# 7.1: Assignments 1–7

- Page ID
- 32001

These are the homework assignents from the Spring 1977 version of the Physics 8.352 course. In the original notes the problems were numbered consecutively but given in separate assignments.

**1.** (a) Establish all the abstract groups having an order \(2 \leq N \leq 6\). Compute typical products. Which groups are Abelian? Indicate at least two isomorphic realizations for each group.

(b) Identify the subgroups. Which are invariant?

**2.** Write down the permutations of n = 3 and n = 4 objects. Arrange the result in a compact fashion. Consider at first the subgroup of even permutations (the alternating group). Make use of cycles.

**3.** Find the joint effect of two mirror planes (see Figure B.1). Consider also parallel mirrors.
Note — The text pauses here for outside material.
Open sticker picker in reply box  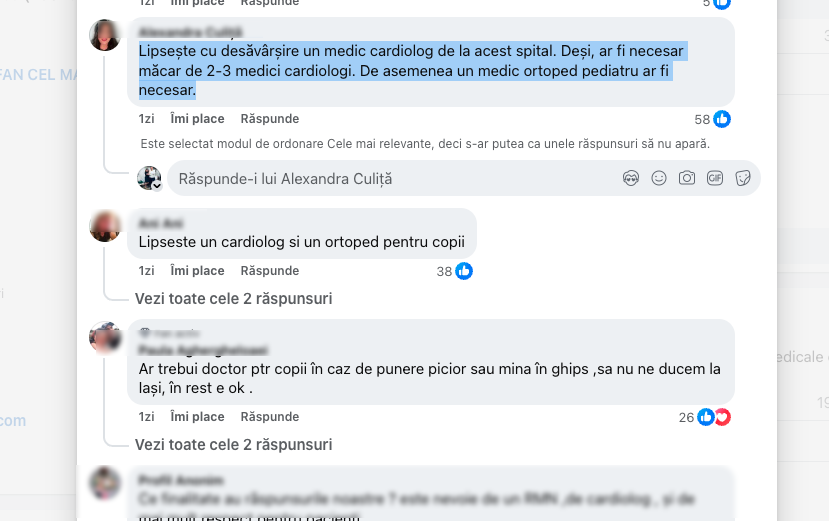pyautogui.click(x=743, y=178)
**4.** A spherical wave pulse diverges from the space-time point \((0,0,0,0)\) in the inertial frame \(\Sigma\). Consider a frame \(\Sigma^{\prime}\) moving along the z direction with the velocity \(\beta=\tanh \mu\). The observer in \(\Sigma^{\prime}\) sees also spherical wave fronts. However, the space-time points making up a surface \(r^{\prime}=c t^{\prime}=\text { const }\) do not look synchronous, hence spherical in \(\Sigma\). Show that the surfaces are ellipsoids of revolution with one common focus. Find the major and minor axes a, b, and the eccentricity in terms of \(r^{\prime} \text { and } \beta\). Find also the lengths of the perihelion and the aphelion. Use polar coordinates.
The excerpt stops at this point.